His choice of Immelt to head the competitiveness panel won applause from the Chamber of Commerce, which called it a “promising step” toward creating jobs and enhancing U.S. competitiveness. But the Alliance for American Manufacturing condemned the choice, dismissing Immelt as “an outsourcing CEO” whose appointment would “alienate working class voters.” That underscored a fine line for Obama in pushing for growth into the global marketplace while still looking out for the interests of U.S. workers.
The competitiveness panel replaces Obama’s Economic Recovery Advisory Board, which had been chaired by former Federal Reserve Chairman Paul Volcker. Obama announced late Thursday that Volcker, as expected, was ending his tenure.
The change in the advisory board signals Obama’s intention to shift from policies that were designed to stabilize the economy after the 2008 financial meltdown, to a renewed focus on increasing employment. The White House says the board’s mission will be to help generate ideas from the private sector to speed up economic growth and promote American competitiveness.

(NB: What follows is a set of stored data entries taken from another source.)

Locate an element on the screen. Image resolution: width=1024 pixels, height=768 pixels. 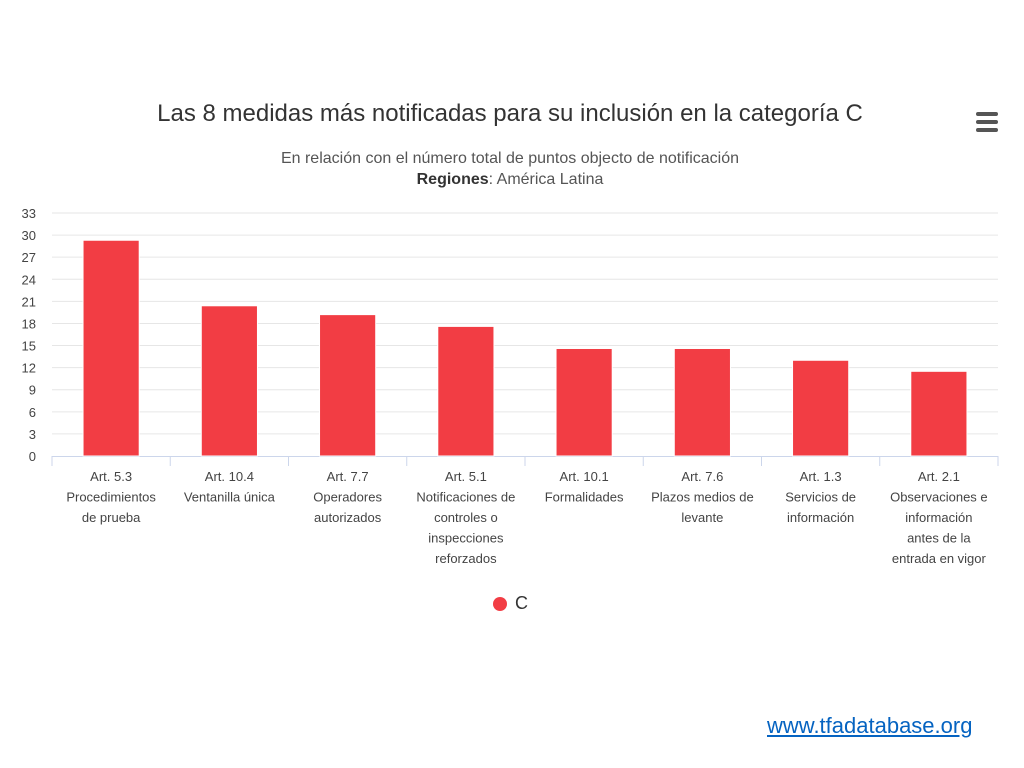
x-tick-label: levante is located at coordinates (702, 518).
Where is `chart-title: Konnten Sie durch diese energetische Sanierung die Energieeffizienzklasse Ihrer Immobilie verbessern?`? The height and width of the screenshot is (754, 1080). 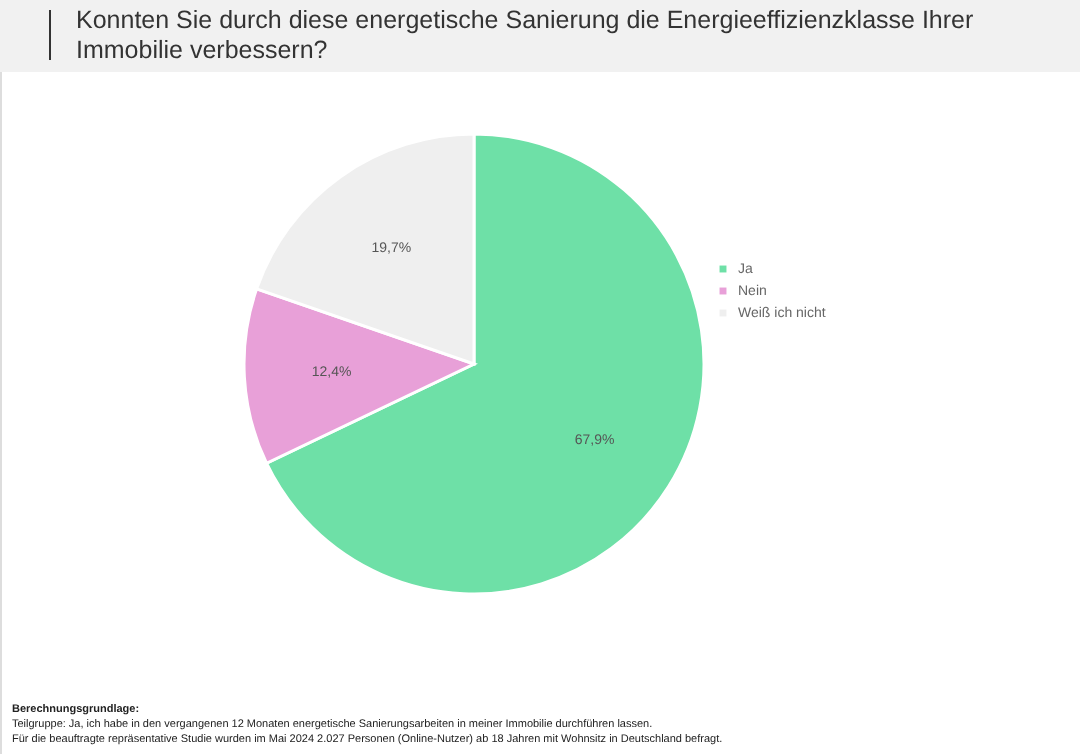
chart-title: Konnten Sie durch diese energetische Sanierung die Energieeffizienzklasse Ihrer Immobilie verbessern? is located at coordinates (525, 35).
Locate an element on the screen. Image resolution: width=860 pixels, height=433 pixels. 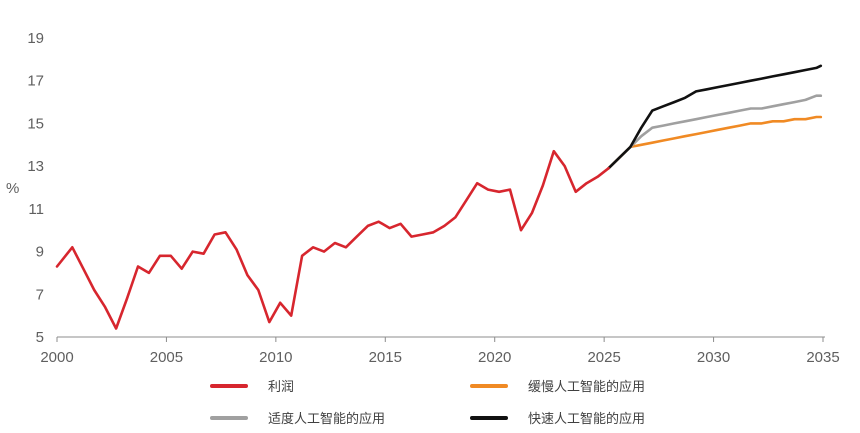
legend-label: 利润 is located at coordinates (281, 388).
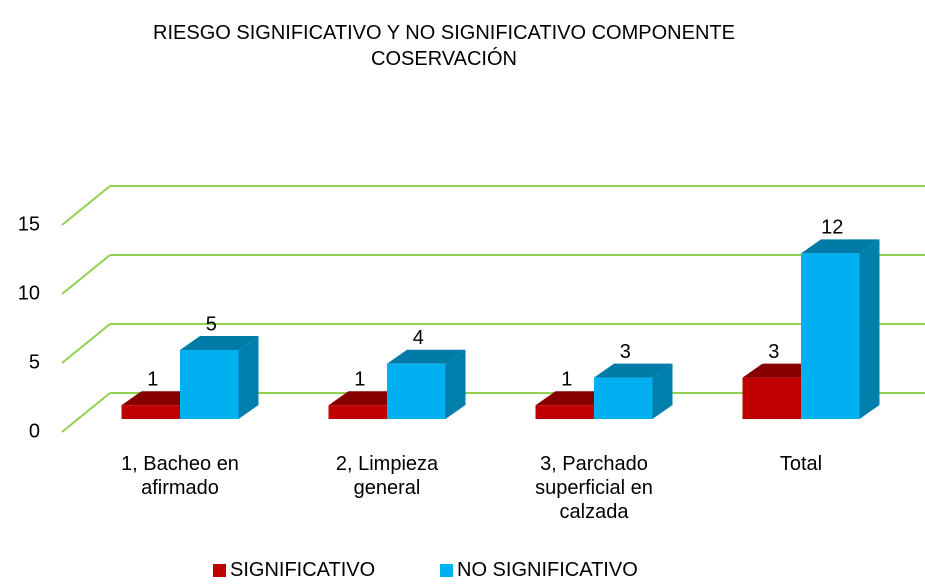 The image size is (925, 588). I want to click on x-tick-label: 1, Bacheo en afirmado, so click(180, 476).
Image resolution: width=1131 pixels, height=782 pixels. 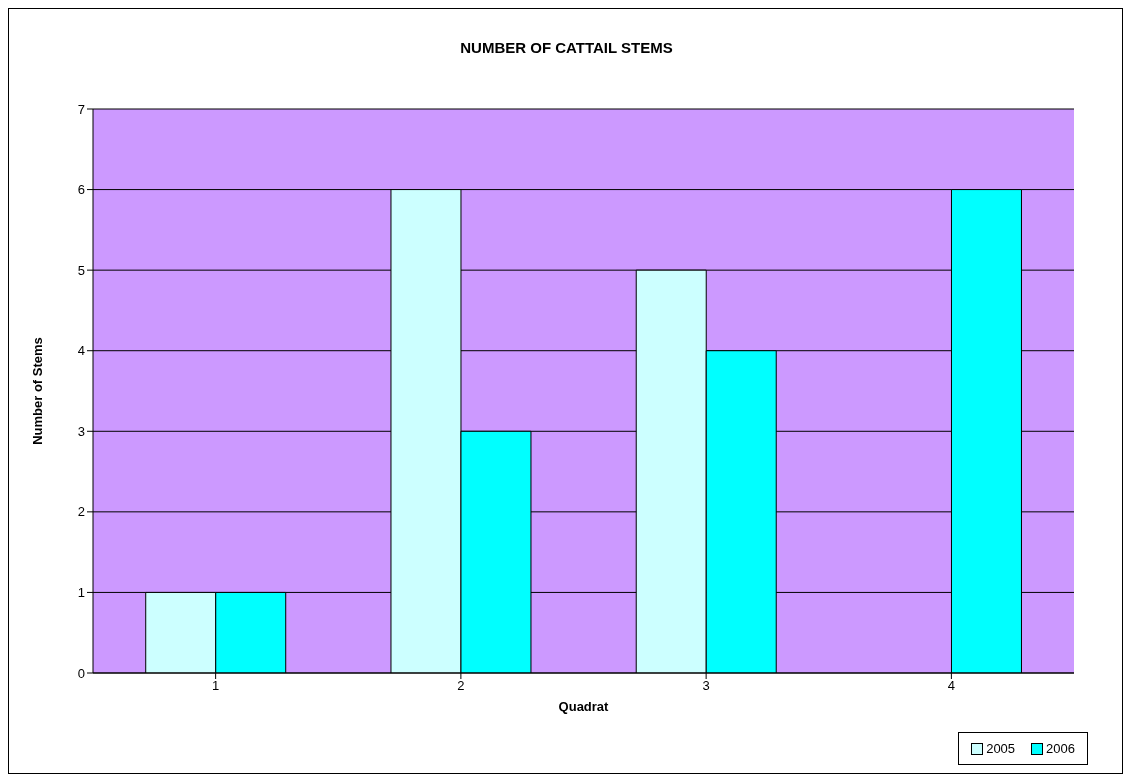 I want to click on y-tick-label: 3, so click(x=81, y=431).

The shift in focus is aimed at winning over a public that remains skeptical of the administration’s economic policies. Over half of those surveyed in the AP-GfK poll disapprove of how Obama has handled the economy, and 75 percent rate the economy as poor. However, three-quarters do say it’s unrealistic to expect noticeable improvements after two years; they say it will take longer.
Mindful of those sentiments Obama told listeners Friday that “it’s a great thing that the economy’s growing — but it’s not growing fast enough.”
For Obama, the visit to General Electric Co. was also an opportunity to claim credit for tax, trade and energy policies pursued by his administration as the nation attempts to recover from the worst recession since the 1930s. It’s the first of many treks during the second half of his term that the president is expected to take to put a more hopeful countenance on the economy amid stubbornly high unemployment.
The GE plant is benefiting from a power turbine contract with India announced during Obama’s Southeast Asia trip in November. Immelt also has been an advocate of alternative forms of energy, and the GE facility, the company’s largest energy plant, is the future site of GE’s advanced battery manufacturing program. New battery technology has become something of an Obama pet project as a symbol of innovation, clean energy and job creation.
Immelt’s appointment adds another corporate insider to the White House orbit, underscoring the administration’s efforts to build stronger ties to the business community. Earlier this month, Obama named former Commerce secretary and JPMorgan Chase executive William Daley as chief of staff.